Step 106: After receiving the packet, the SF5 correctly parses the context data information in the packet according to the enhanced context data header type field, and determines whether there is context data information required by the SF5 node; if yes, according to the enhanced context data header The type field correctly reads the context data information and processes the corresponding service (for example, interpreting the fourth 16 bits of the mandatory context data header as A/Service Tag), and if necessary, updating the context data related information after processing; if not , the context data related information is not updated; then the message is forwarded to TOR3/SFF3;

Step 107: After receiving the packet, the TOR3/SFF3 parses and reads the service forwarding path information and the enhanced context data header type in the packet, and correctly parses the context data in the packet according to the enhanced context data header type field. Information, to determine whether there is context data information required by the TOR3/SFF3 node; if there is, the context data information is correctly read and used according to the enhanced context data header type field, after use, the NSH header is stripped, and the message is based on The destination IP address in the original packet is forwarded.

Embodiment 2:

As shown in FIG. 12, the service function chain SFC2 in the mobile scenario may be SF2->SF5; wherein SF1 and SF2 are connected to SFF1, SF3 is connected to SFF2, and SF4 and SF5 are connected to SFF3; that is, the service experienced by the service function chain The forwarding path is SFP2: SFF1->SF2>SFF3->SF5.

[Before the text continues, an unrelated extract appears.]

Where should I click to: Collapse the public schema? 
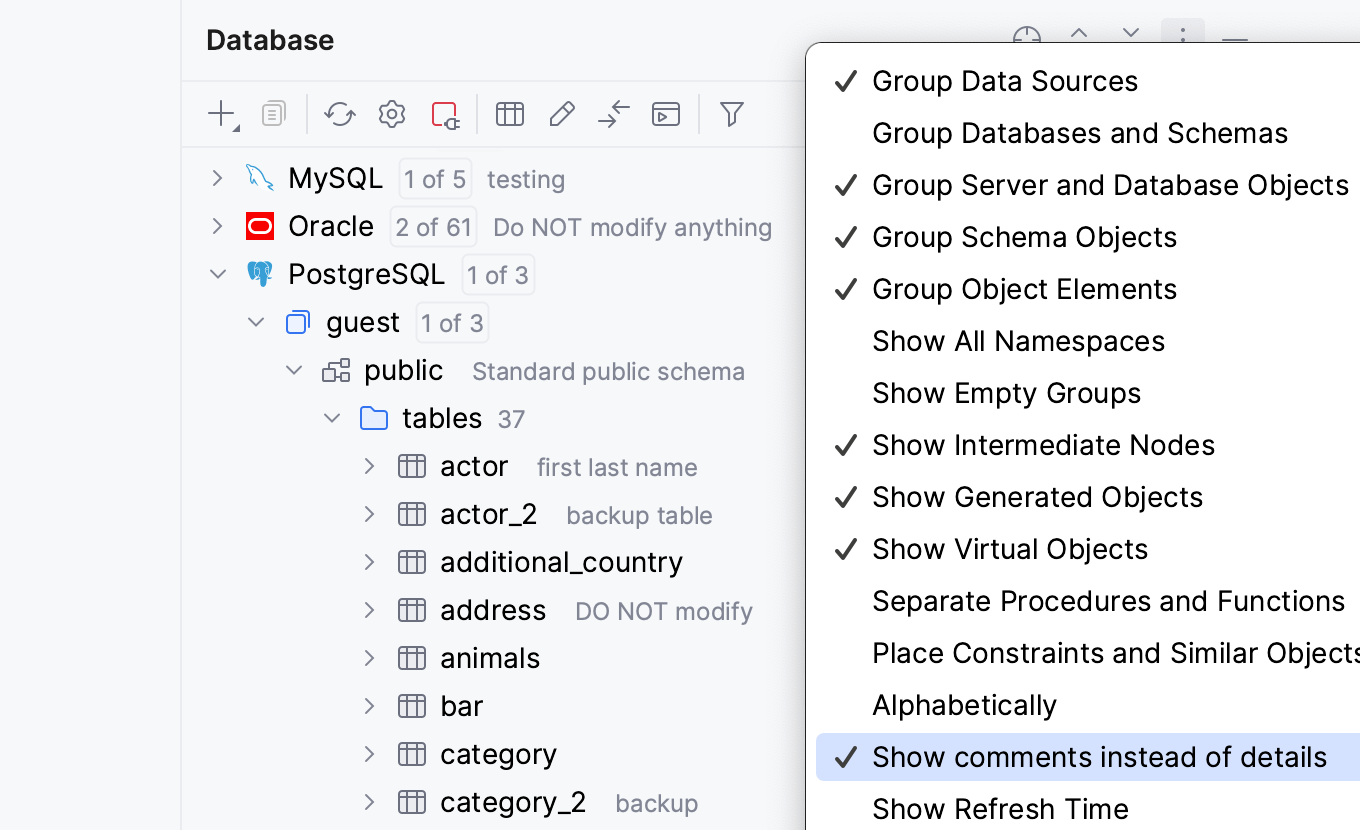click(x=294, y=370)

The packet arrives at the mobile network gateway device (P-GW), and the gateway device is used as a classifier in the service function chain technology to classify the packet and find that the packet is forwarded to the service chain SFC2, that is, the corresponding service forwarding path is SFP2. The forwarding process of the packet may include:

Step 201: Classifier node classification finds that an enhanced context data header type is obtained, and the traffic needs to enter the mobile network data center for processing, so that information about the service forwarding path and context data header information belonging to the mobile scenario are obtained to form an NSH header. The NSH header is encapsulated in the original data packet and forwarded to the next hop node SFF1 according to the service forwarding path.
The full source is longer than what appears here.